= Work to complete =
The records that follow are to be transcribed exactly.

= Stored records =
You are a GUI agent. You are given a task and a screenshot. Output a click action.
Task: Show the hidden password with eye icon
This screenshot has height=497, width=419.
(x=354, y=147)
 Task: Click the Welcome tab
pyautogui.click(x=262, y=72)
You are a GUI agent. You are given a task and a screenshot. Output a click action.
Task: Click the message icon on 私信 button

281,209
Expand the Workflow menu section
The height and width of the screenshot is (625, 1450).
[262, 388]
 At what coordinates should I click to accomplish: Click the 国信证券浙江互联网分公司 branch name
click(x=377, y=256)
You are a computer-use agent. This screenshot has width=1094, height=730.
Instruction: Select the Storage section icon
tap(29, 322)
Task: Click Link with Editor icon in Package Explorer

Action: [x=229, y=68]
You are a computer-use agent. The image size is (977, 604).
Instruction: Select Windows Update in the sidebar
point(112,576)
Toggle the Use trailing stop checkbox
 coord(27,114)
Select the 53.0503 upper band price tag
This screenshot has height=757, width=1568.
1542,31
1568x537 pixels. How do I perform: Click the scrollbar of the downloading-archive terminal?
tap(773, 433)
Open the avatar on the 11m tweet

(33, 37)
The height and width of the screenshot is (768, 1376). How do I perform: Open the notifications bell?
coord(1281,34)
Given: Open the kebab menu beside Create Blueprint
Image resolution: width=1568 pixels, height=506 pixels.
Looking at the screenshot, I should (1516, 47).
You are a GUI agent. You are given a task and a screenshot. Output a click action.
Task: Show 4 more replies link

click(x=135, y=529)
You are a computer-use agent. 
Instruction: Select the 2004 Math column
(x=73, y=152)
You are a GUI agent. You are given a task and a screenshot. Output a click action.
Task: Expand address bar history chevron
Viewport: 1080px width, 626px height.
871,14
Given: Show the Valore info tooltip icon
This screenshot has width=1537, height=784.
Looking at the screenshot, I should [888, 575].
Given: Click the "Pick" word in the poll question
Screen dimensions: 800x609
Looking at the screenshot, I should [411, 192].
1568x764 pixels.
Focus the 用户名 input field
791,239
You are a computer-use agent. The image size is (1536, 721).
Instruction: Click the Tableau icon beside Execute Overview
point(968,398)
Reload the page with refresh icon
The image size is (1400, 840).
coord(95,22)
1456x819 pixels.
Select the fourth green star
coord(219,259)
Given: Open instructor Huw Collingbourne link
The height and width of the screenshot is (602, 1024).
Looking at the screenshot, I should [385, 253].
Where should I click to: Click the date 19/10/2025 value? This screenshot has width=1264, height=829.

= Result below =
You are a GUI agent. You are given a task and a screenshot. Output a click action.
Task: Show the hidden password with eye icon
This screenshot has height=497, width=419.
(x=354, y=147)
 Task: Click the Welcome tab
pyautogui.click(x=262, y=72)
You are a GUI agent. You are given a task and a screenshot. Output a click action.
Task: Click the message icon on 私信 button

281,209
Expand the Workflow menu section
The height and width of the screenshot is (625, 1450).
[262, 388]
 At what coordinates should I click to accomplish: Click the 国信证券浙江互联网分公司 branch name
click(x=377, y=256)
You are a computer-use agent. This screenshot has width=1094, height=730.
Instruction: Select the Storage section icon
tap(29, 322)
Task: Click Link with Editor icon in Package Explorer

Action: [x=229, y=68]
You are a computer-use agent. The image size is (977, 604).
Instruction: Select Windows Update in the sidebar
point(112,576)
Toggle the Use trailing stop checkbox
 coord(27,114)
Select the 53.0503 upper band price tag
This screenshot has height=757, width=1568.
1542,31
1568x537 pixels. How do I perform: Click the scrollbar of the downloading-archive terminal?
tap(773, 433)
Open the avatar on the 11m tweet

(33, 37)
The height and width of the screenshot is (768, 1376). How do I perform: Open the notifications bell?
coord(1281,34)
Given: Open the kebab menu beside Create Blueprint
Image resolution: width=1568 pixels, height=506 pixels.
Looking at the screenshot, I should (1516, 47).
You are a GUI agent. You are given a task and a screenshot. Output a click action.
Task: Show 4 more replies link

click(x=135, y=529)
You are a computer-use agent. 
Instruction: Select the 2004 Math column
(x=73, y=152)
You are a GUI agent. You are given a task and a screenshot. Output a click action.
Task: Expand address bar history chevron
Viewport: 1080px width, 626px height.
871,14
Given: Show the Valore info tooltip icon
This screenshot has width=1537, height=784.
Looking at the screenshot, I should [888, 575].
Given: Click the "Pick" word in the poll question
Screen dimensions: 800x609
Looking at the screenshot, I should [411, 192].
1568x764 pixels.
Focus the 用户名 input field
791,239
You are a computer-use agent. The image size is (1536, 721).
Instruction: Click the Tableau icon beside Execute Overview
point(968,398)
Reload the page with refresh icon
The image size is (1400, 840).
coord(95,22)
1456x819 pixels.
Select the fourth green star
coord(219,259)
Given: Open instructor Huw Collingbourne link
The height and width of the screenshot is (602, 1024).
Looking at the screenshot, I should [385, 253].
Where should I click to: Click the date 19/10/2025 value? This screenshot has width=1264, height=829.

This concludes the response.